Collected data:
◇ ◇ ◇ ◇
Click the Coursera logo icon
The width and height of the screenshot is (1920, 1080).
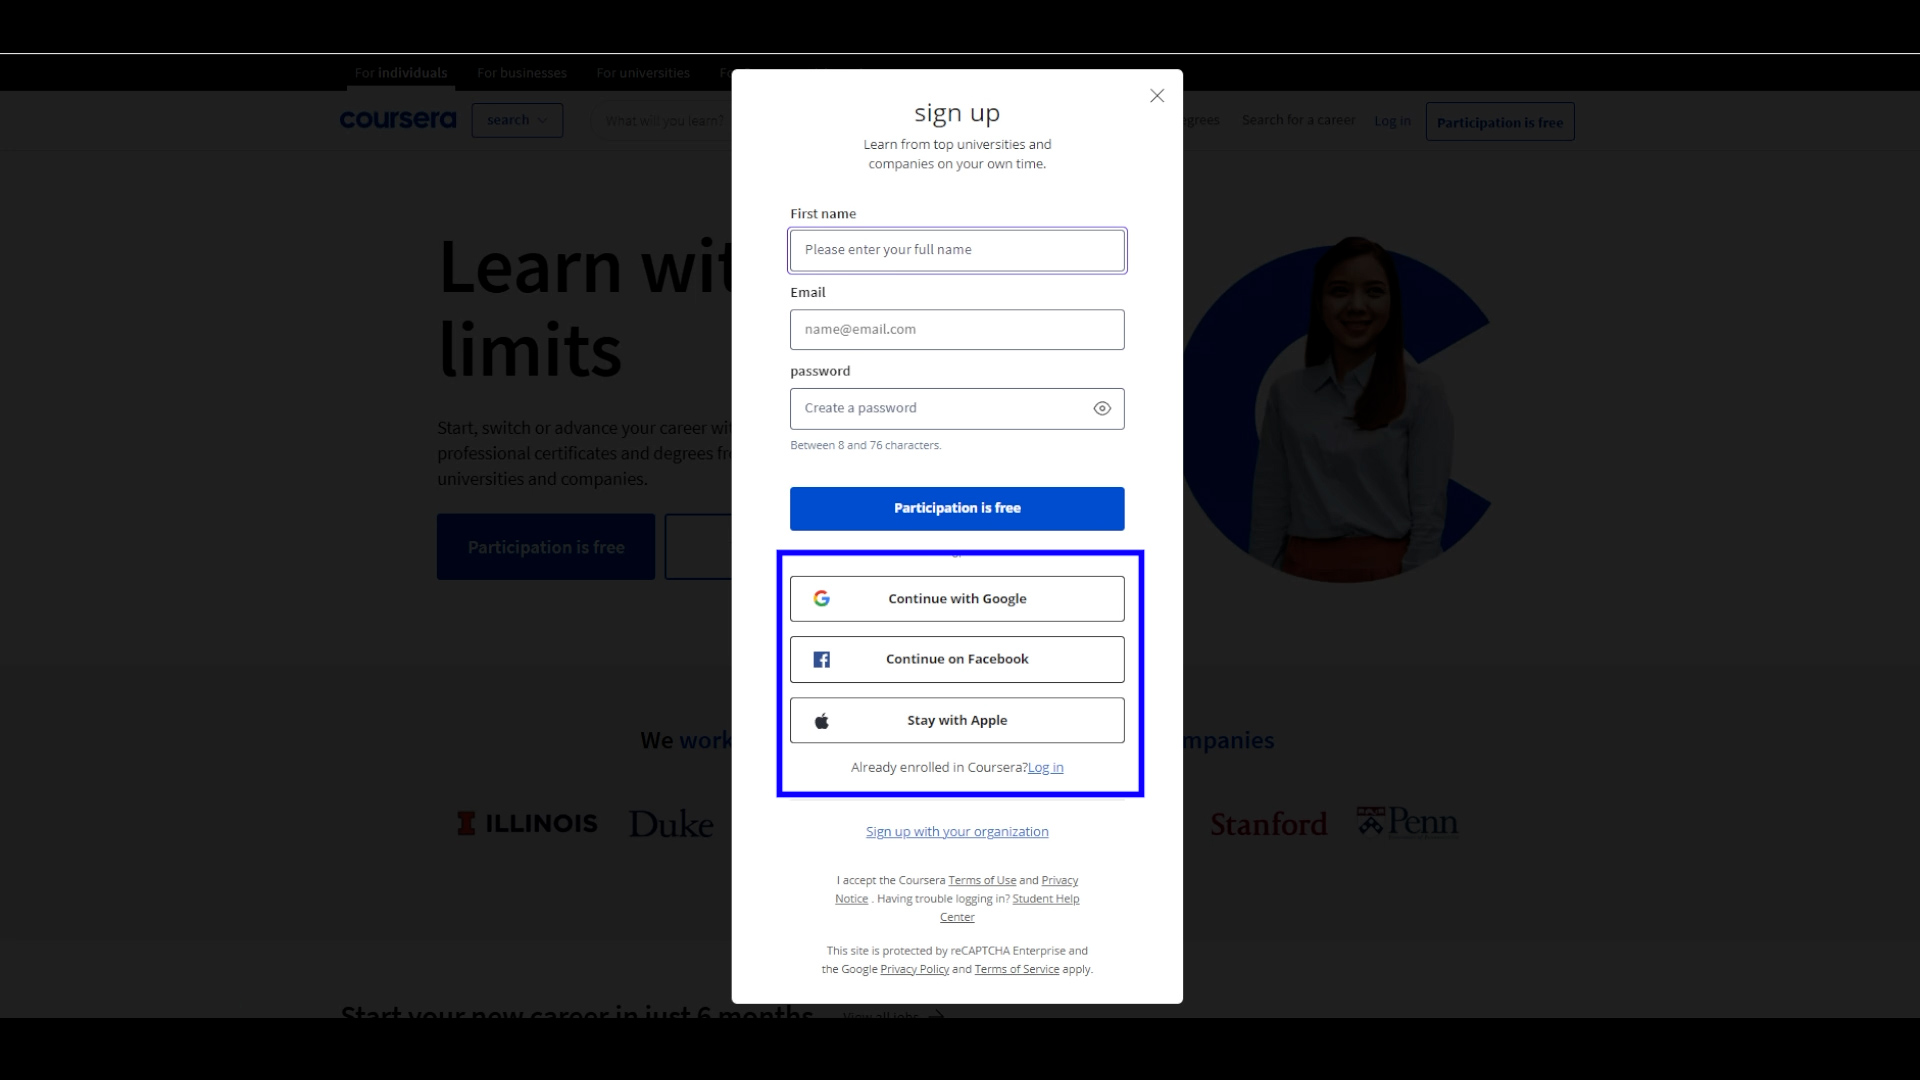point(397,119)
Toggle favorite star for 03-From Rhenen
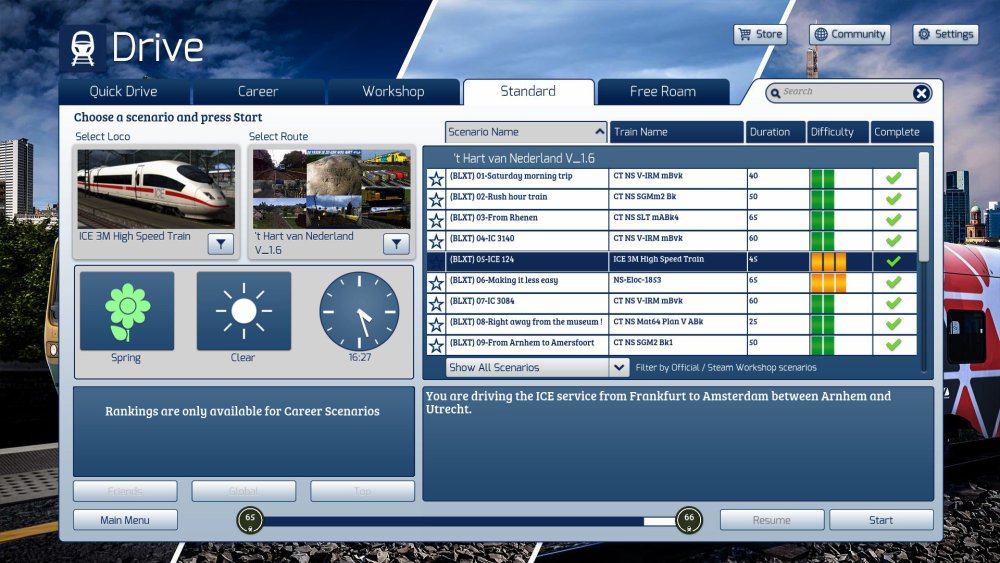Screen dimensions: 1000x563 (436, 221)
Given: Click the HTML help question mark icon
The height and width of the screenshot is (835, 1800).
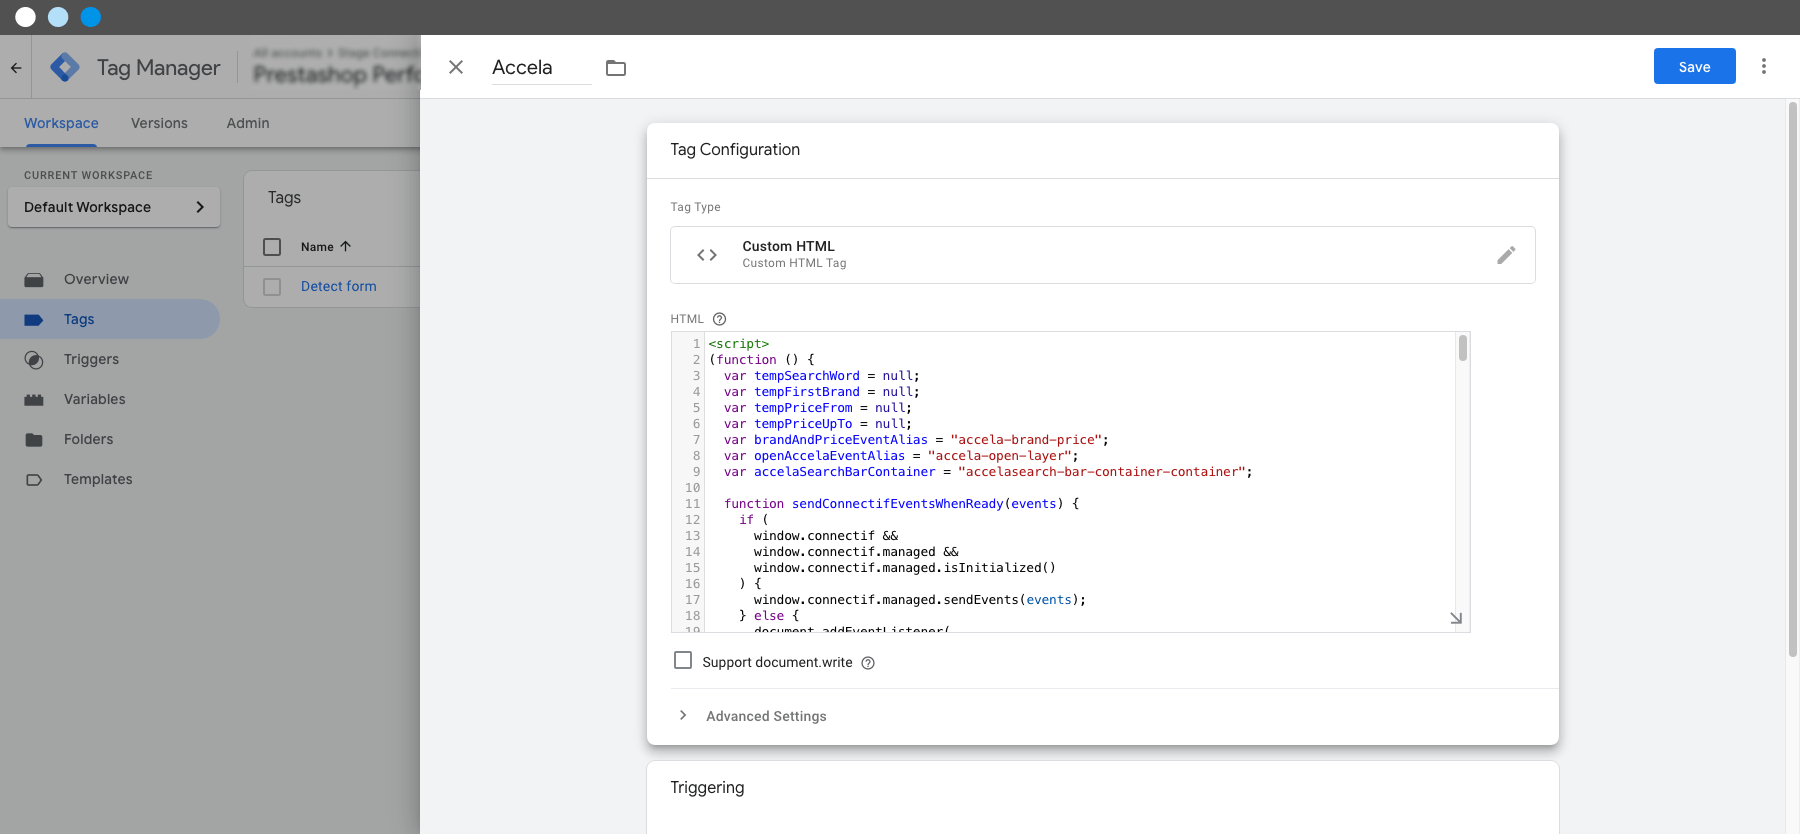Looking at the screenshot, I should pyautogui.click(x=719, y=319).
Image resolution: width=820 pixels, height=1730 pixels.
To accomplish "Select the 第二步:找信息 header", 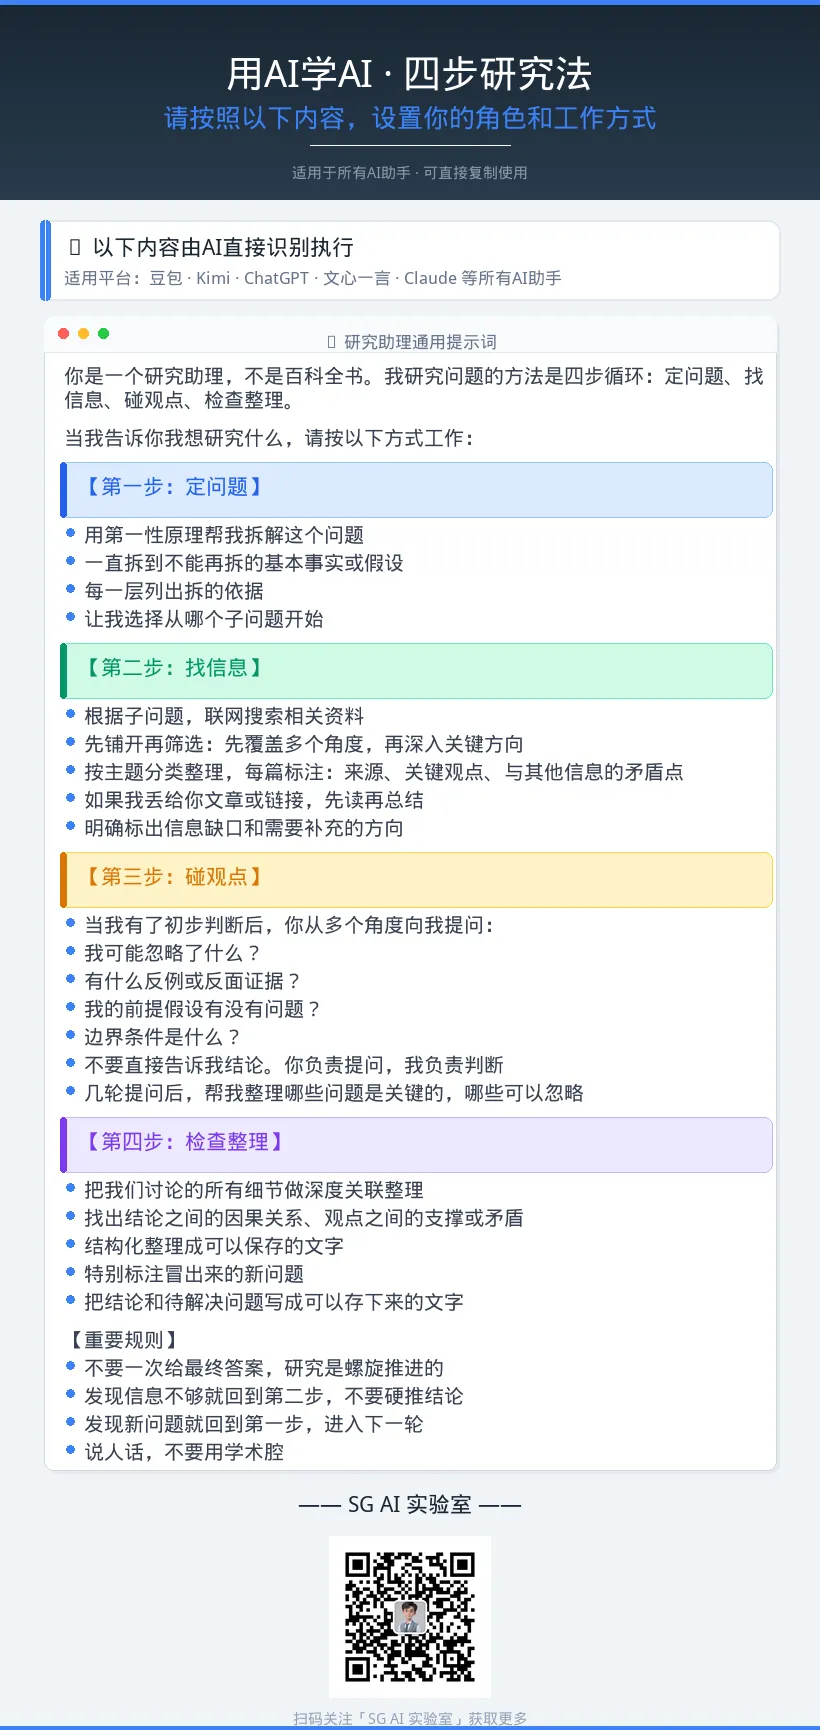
◇ ◇ ◇ ◇
WORK INSTRUCTIONS — Could you return each entry word for word, with the images omitted?

EXPECTED OUTPUT —
Click the Coursera logo icon
The width and height of the screenshot is (1920, 1080).
point(397,119)
Toggle favorite star for 03-From Rhenen
Screen dimensions: 1000x563 (436, 221)
Given: Click the HTML help question mark icon
The height and width of the screenshot is (835, 1800).
Looking at the screenshot, I should pyautogui.click(x=719, y=319).
Image resolution: width=820 pixels, height=1730 pixels.
To accomplish "Select the 第二步:找信息 header", 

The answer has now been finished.